_Study text:_
::::

Writing a parenting plan during custody negotiations in any divorce can be emotional and complex. And as some estranged New Jersey couples will discover, when the parenting plan refers to a special needs child, it can become a lot more complicated. However, the more specific and detailed the plan, the more you can guarantee that the special needs child’s necessities are met throughout their life.
Planning for the future
In most family situations, a parent’s financial responsibility ends when the child turns 18 or becomes emancipated. However, with a special needs child, this responsibility might continue throughout their entire life. The custody agreement should reflect this. Some of the specifics that can be included to ensure that support will continue beyond the age of 18 include:
- Creating a Special Needs Trust for the child’s care and ensuring that it is named as the beneficiary of your ex-spouse’s and your life insurance policies and 401(k) accounts after either’s death
- Having your ex-spouse take out a life insurance policy that will cover the lifetime amount the child might need in case your ex-spouse dies
- If necessary, creating an order of child support that, if allowed by the state, lists in specific detail how all expenses related to the child’s care, including any recreational activities and education, will be paid for between the former spouses
If you are awarded full legal custody with the power to make all decisions for your child, you should still include a clause in your agreement that states that your ex-spouse supports all therapies and treatments you choose for your child. You should establish who has decision-making power for each aspect of the child’s life and how you will address this over time.

::::

_Collected data:_
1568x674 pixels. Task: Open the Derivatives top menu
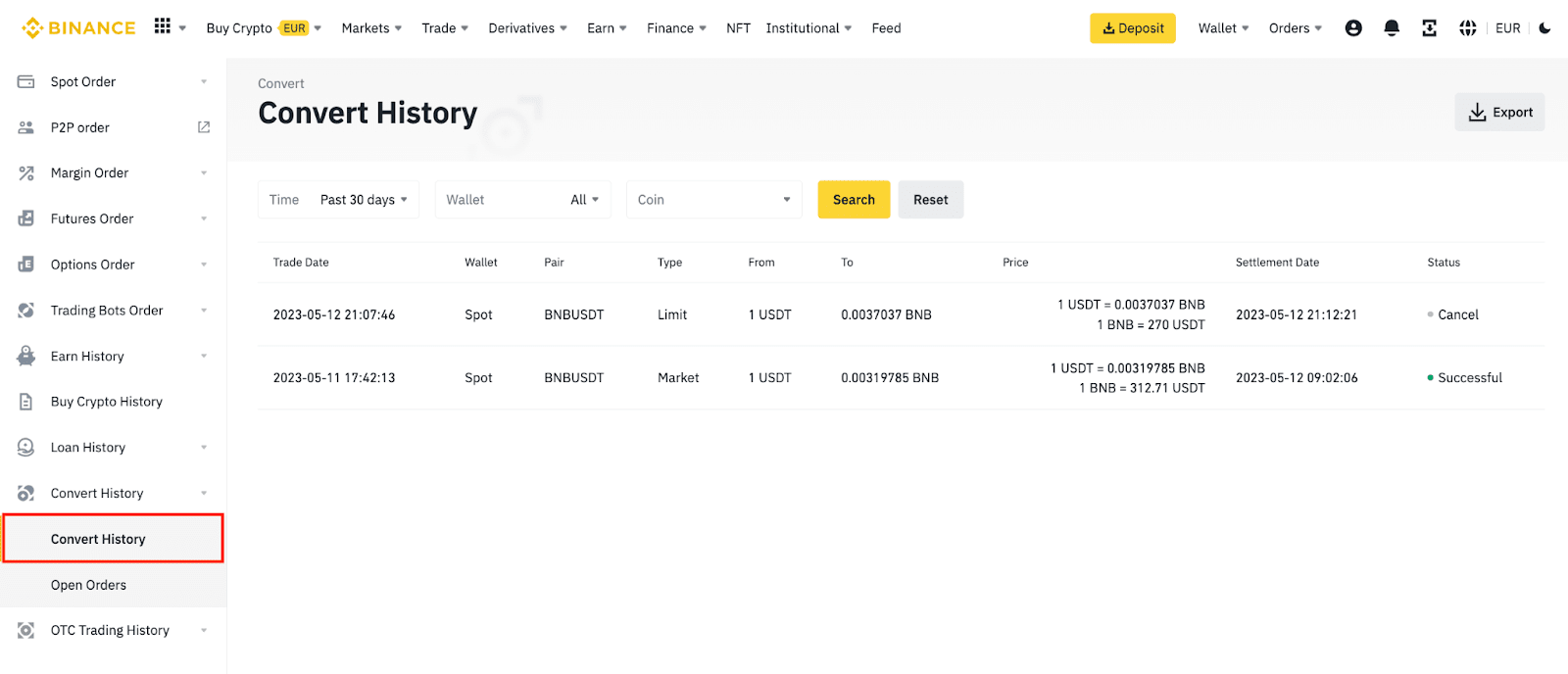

::::

_Set of tasks:_
(1) Copy out everything in the parenting plan article from "Writing a parenting" down to "throughout their life.".
(2) In the parenting plan article, when does a parent's financial responsibility end in most family situations?
(3) What specifics does the parenting plan article list for ensuring that support continues beyond the age of 18?

_Written answers:_
(1)
Writing a parenting plan during custody negotiations in any divorce can be emotional and complex. And as some estranged New Jersey couples will discover, when the parenting plan refers to a special needs child, it can become a lot more complicated. However, the more specific and detailed the plan, the more you can guarantee that the special needs child’s necessities are met throughout their life.

(2) When the child turns 18 or becomes emancipated.

(3)
- Creating a Special Needs Trust for the child's care and naming it as the beneficiary of both parents' life insurance policies and 401(k) accounts after either's death
- Having the ex-spouse take out a life insurance policy that will cover the lifetime amount the child might need if the ex-spouse dies
- If necessary, creating an order of child support that, if the state allows, lists in specific detail how the former spouses will pay all expenses related to the child's care, including recreational activities and education